男たちはそれを次から次へと手に取っていたが、やがて眉間にしわを寄せると、低く鼻を鳴らして投げ捨てた。
「こいつは中国の金か?」
一人が私に向いた。
「知らない……」
「知らねえだと?」
「やめとけよ。こいつもくすねに来たんだろ」
彼らはかかえた札束を石畳に投げつけると、唾をその一つに吐きかけた。
「どうする」
「いらねえよ」
「一束くらいもらってもいいじゃねえの」
「こんなの見たこともねえぞ」
「持っていくだけ持っていこうぜ、両替屋によ」
「だったら全部だろ」
「多すぎたら怪しまれるだろ! 第一こんなに持てるかよ!」
彼らはめいめいに鼻を鳴らすと、それぞれ一束ずつをポケットに入れて、壊れかけのキャスターがついたカートをガラガラ引いて消えた。

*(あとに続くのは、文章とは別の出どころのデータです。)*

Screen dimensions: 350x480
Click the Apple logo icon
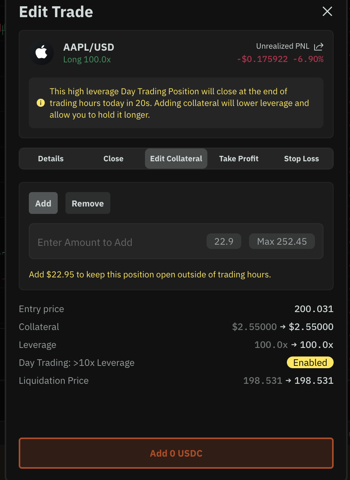click(42, 53)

街灯がほとんどないせいで、姿はすぐに見えなくなった。
「なんなんだ」
絡まれなくてよかったけれど、なんだか荒っぽい人だったな。
思いながら、目の前の紙幣を拾い上げた。
一つだけ建物の門に点いていた明かりの下でそれを掲げてみる。
透かしがある。
パラパラパラと束を鳴らしてみると、記号も全部違うようだ。
でも、肖像画の下には大隈重信と書いてあった。
「うーん」
ニセ札なのか、おもちゃなのか。
子どものゲームかなんかだろうか。
「10億円札?」
なんだ、これ。
バカにされてるのかな。
なんかそんな気がする。
確かに無職で半分引きこもりだし、文句は多いし、大して美人じゃない。
性格も悪いし彼氏もいない。
でも、こんなわけがわからないことに巻き込まれるような悪いことをした覚えはないぞ。
冷たい空気に包まれた巨大な紙の山を見つめながら自問自答した。
その札束をバタバタと鳴らす風と一緒に、誰かの声が届いた。
「それは君のお金かね?」
ぎょっとして振り返った。
真っ黒なコートの上にもう一つ、マントのような上着をかけた女が立っていた。
背が高い。
かすかな明かりに照らされた短い灰色の髪が、私の視線よりもかなり上にあった。
「いえ、私のじゃ」
ぎょっとして身を引きながら、白い息を交えて答えた。
それを見ながら女性は私の足元にかがみ、落ちた紙幣を手に取った。
ペパーミントのような香水が私の鼻をくすぐった。
「小生は青島にいたので漢字に馴染みがある。これは中国か日本の紙幣では?」
立ち上がりながら、紙幣を突きつけて彼女が言った。
口調は男性のようだが、なんとなく育ちの良さが伝わってきた。
そしてこの時。
突然、彼女が話しているのは日本語ではないことに気がついた。
ドイツ語だ。
それも現代のものではなく、少し古いドイツ語のように思えた。
そして同時に、私も日本語ではない言語で話していたことに気づいた。
私はこの言語で育った時期がある。
重なりに重なった唐突な事態に頭がついていかなかったが、私はさっきから、ドイツ語しか使っていなかったのだ。
「さて。見ず知らずの大富豪君」
彼女が勢いをこめて話しかけてきた。
「君とは是非、深く話をしなければならないな」
「なんの話があるんです?」
「これから決めるのさ。君と二人でね」
しっかりとした灰色の瞳が私を捕まえる。
返事を待っているのだろうが、そうですねとも言えない。
何度か言いよどんでから、細く返した。
「いや、急にそんなことを言われても」
「言わずにいられるか。この紙の山に面白さを見いだせないほど、小生は鈍い女じゃないんだ」
女は微笑をたたえた顔を、私の唇の手前まで近づけてささやいた。
その声の独特な響きに、ここが現代ではなく、日本でもないと改めて理解した。